▸ **Task directions**
Please transcribe the rows below from the very first line down to the line containing "This screenshot has", including both of those lines and changing nothing.

▸ **Provided information**
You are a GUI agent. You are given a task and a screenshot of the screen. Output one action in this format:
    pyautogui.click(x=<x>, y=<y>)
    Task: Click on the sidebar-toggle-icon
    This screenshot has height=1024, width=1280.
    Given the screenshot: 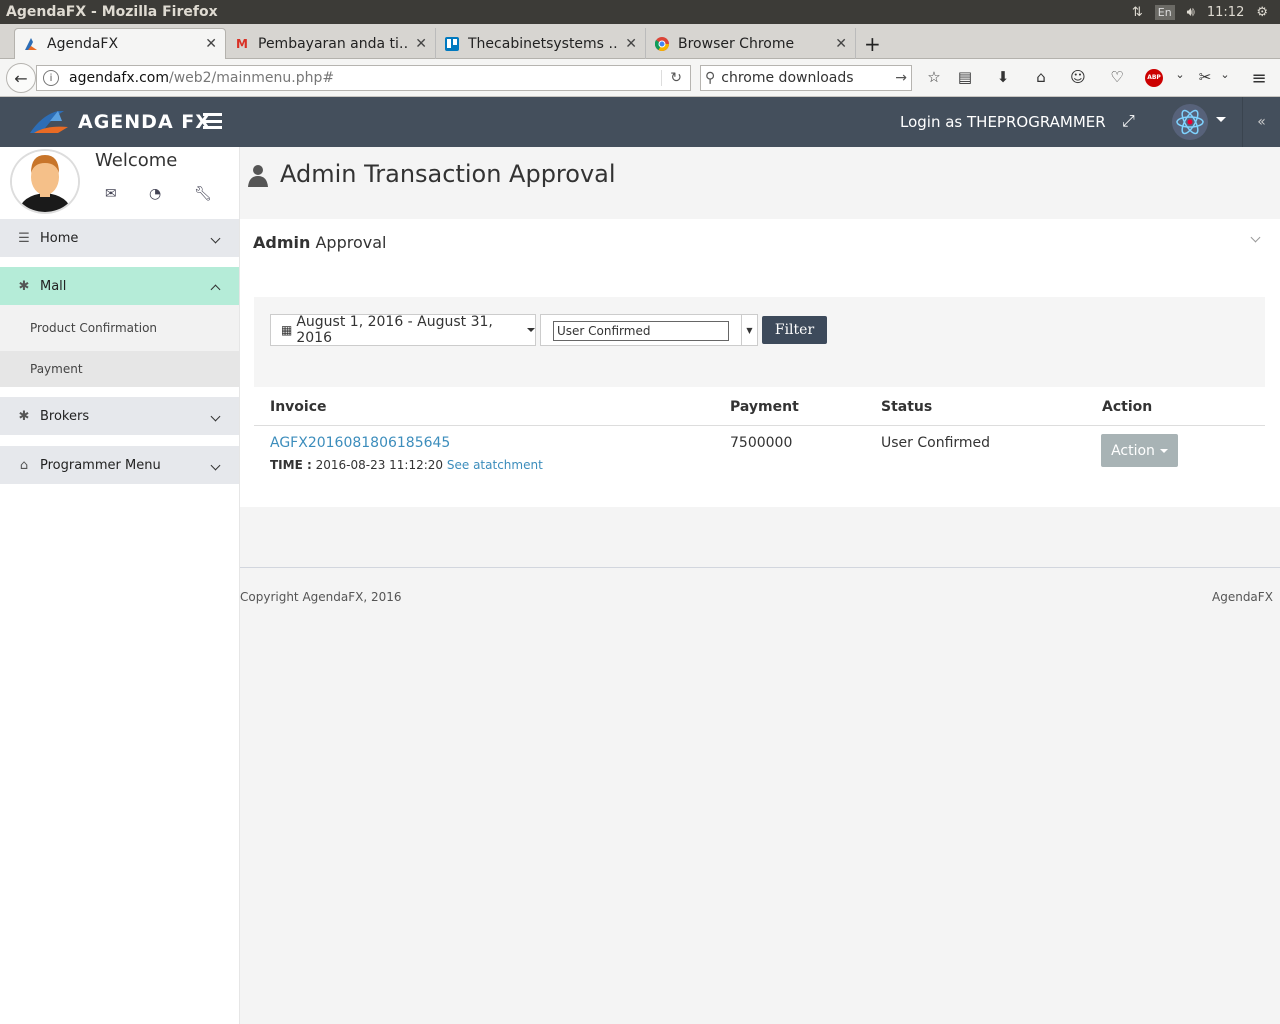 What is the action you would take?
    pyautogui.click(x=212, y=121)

▸ **Completed exercise**
You are a GUI agent. You are given a task and a screenshot of the screen. Output one action in this format:
    pyautogui.click(x=<x>, y=<y>)
    Task: Click on the sidebar-toggle-icon
    This screenshot has height=1024, width=1280.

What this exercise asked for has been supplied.